-- Data follows --

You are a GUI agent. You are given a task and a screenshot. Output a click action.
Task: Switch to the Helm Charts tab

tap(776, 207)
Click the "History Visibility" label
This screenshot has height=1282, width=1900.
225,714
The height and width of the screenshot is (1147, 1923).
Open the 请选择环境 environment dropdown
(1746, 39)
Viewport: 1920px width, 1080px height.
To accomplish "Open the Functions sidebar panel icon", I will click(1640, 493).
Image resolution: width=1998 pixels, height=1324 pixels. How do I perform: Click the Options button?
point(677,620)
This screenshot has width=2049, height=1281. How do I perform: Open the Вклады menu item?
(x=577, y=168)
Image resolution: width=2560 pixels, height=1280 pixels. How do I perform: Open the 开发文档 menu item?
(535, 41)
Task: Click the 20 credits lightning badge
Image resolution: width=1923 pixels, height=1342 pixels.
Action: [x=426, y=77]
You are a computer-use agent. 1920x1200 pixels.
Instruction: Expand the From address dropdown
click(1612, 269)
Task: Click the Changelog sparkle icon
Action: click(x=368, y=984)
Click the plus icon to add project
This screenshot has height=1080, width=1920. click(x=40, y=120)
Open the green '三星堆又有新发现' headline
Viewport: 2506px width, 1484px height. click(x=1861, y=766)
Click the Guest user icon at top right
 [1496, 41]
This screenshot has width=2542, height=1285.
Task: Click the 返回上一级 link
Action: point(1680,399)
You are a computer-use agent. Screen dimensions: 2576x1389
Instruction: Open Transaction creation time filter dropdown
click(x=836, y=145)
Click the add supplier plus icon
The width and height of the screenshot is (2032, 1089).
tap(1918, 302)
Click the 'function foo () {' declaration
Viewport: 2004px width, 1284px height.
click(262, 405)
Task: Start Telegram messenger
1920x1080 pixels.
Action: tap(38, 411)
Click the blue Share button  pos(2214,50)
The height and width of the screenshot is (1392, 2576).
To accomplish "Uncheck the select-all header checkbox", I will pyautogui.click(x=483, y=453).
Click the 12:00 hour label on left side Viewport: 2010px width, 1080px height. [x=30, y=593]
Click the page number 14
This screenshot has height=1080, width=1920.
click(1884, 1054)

-- Data concluded --

*Requirement:* Pick every line of the data that includes the string "will".

*Response area:*
To accomplish "Open the Functions sidebar panel icon", I will click(1640, 493).
To accomplish "Uncheck the select-all header checkbox", I will pyautogui.click(x=483, y=453).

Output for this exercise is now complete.